Vibration-based structural health monitoring for offshore wind turbines - Experimental validation of stochastic subspace algorithms

  • Received : 2015.12.03
  • Accepted : 2015.12.09
  • Published : 2015.12.25


The efficiency of wind turbines (WT) is primarily reflected in their ability to generate electricity at any time. Downtimes of WTs due to "conventional" inspections are cost-intensive and undesirable for investors. For this reason, there is a need for structural health monitoring (SHM) systems, to enable service and maintenance on demand and to increase the inspection intervals. In general, monitoring increases the cost effectiveness of WTs. This publication concentrates on the application of two vibration-based SHM algorithms for stability and structural change monitoring of offshore WTs. Only data driven, output-only algorithms based on stochastic subspace identification (SSI) in time domain are considered. The centerpiece of this paper deals with the rough mathematical description of the dynamic behavior of offshore WTs and with the basic presentation of stochastic subspace-based algorithms and their application to these structures. Due to the early stage of the industrial application of SHM on offshore WT on the one side and the required confidentiality to the plant manufacturer and operator on the other side, up to now it is not possible to analyze different isolated structural damages resp. changes in a systematic manner, directly by means of in-situ measurement and to make these "acknowledgements" publicly available.

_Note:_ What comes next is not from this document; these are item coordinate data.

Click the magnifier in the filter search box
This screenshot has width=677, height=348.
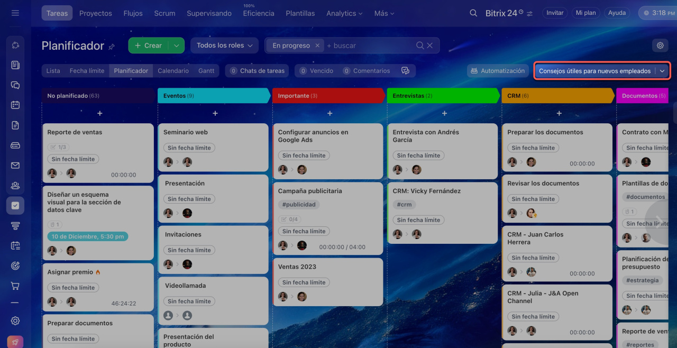pos(420,45)
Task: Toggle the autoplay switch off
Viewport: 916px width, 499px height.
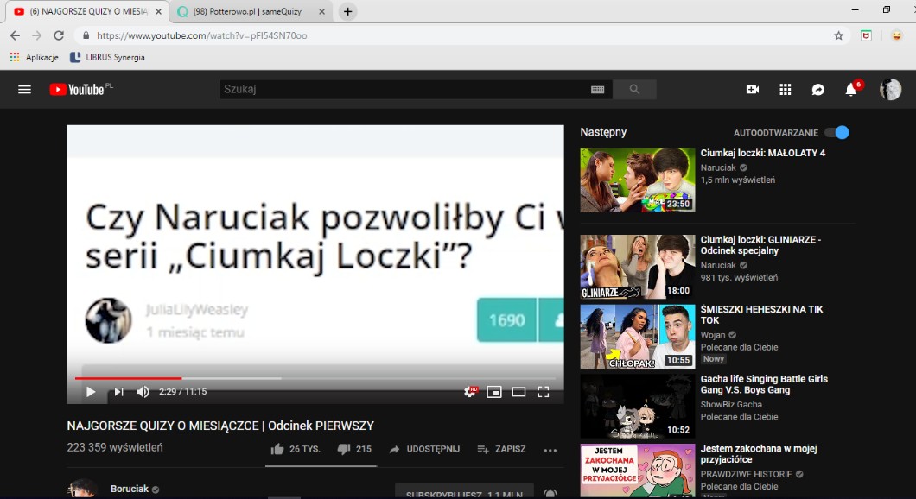Action: click(836, 133)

For this reason, the sensitivity of the methods for monitoring purposes are demonstrated through their application on long time measurements from a 1:10 large scale test rig of an offshore WT under different conditions: undamaged, different levels of loosened bolt connections between tower parts, different levels of fouling, scouring and structure inclination. The limitation and further requirements for the approaches and their applicability on real foundations are discussed along the paper.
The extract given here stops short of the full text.